◆ SOURCE TEXT ◆
Background

In recent years, NCDs and injuries have been identified as priorities both for global health and for equitable and sustainable development. UN High-Level meetings in 2011, 2014 and 2018 called for urgent action to address NCDs both as the leading causes of death and disability worldwide and as “one of the major challenges for development in the twenty-first century.” 

Yet to date, global policies and funding devoted to NCDs have focused almost entirely on four diseases (cardiovascular disease, cancer, diabetes, and chronic respiratory disease) and four “lifestyle” behavioral risk factors – namely tobacco use, unhealthy diets, lack of physical activity, and alcohol abuse. This global agenda has effectively excluded the world’s poorest and most vulnerable populations, who suffer a heavy and avertable burden of NCDs that are not linked to preventable behaviors, including type 1 and malnutrition-associated diabetes, rheumatic heart disease, childhood cancers, asthma, chronic kidney disease, epilepsy, mental health conditions, trauma, and other severe and avertable conditions that disproportionately impact the poor. 

A reframing is needed in the interest of equity so that global financing and policy-making institutions can address more fully the needs of the poorest patients in low-income countries.

◆ EXCERPTED DATA ◆
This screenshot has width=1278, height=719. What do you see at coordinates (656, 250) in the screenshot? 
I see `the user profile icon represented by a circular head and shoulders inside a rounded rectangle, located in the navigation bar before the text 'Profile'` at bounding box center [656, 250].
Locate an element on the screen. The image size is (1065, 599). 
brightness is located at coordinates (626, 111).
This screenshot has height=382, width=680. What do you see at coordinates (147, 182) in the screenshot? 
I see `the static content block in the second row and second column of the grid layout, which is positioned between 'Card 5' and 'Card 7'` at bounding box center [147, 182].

* * *

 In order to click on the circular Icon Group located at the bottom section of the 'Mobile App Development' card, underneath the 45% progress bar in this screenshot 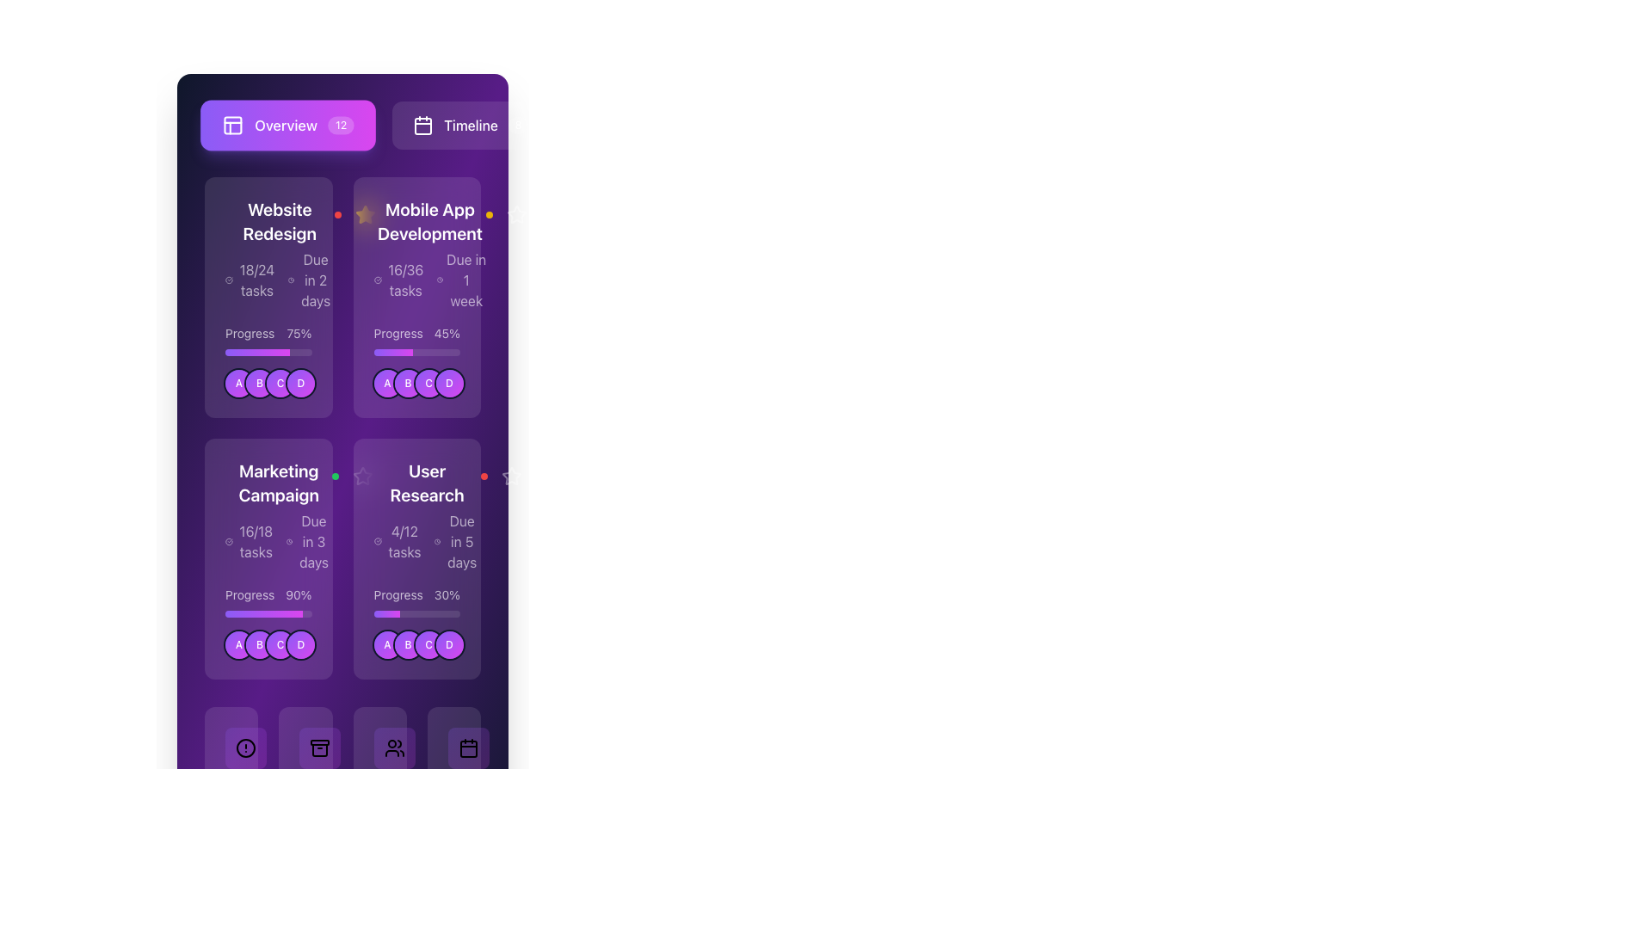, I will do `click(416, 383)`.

◆ EXERCISES ◆
1. Condense the paragraph of the background text that begins "Yet to date, global policies" into a shorter version that keeps its main facts.
2. Please write out the background text exactly, starting with "A reframing is" and going on through "in low-income countries.".

◆ SOLUTION SET ◆
1. Global NCD policies and funding have focused almost entirely on four diseases (cardiovascular disease, cancer, diabetes, chronic respiratory disease) and four behavioral risk factors (tobacco use, unhealthy diets, lack of physical activity, alcohol abuse). This has excluded the world's poorest and most vulnerable people. They bear a heavy, avertable burden of NCDs that are not linked to preventable behaviors. Examples include type 1 and malnutrition-associated diabetes, rheumatic heart disease, childhood cancers, asthma, chronic kidney disease, epilepsy, mental health conditions and trauma.

2.
A reframing is needed in the interest of equity so that global financing and policy-making institutions can address more fully the needs of the poorest patients in low-income countries.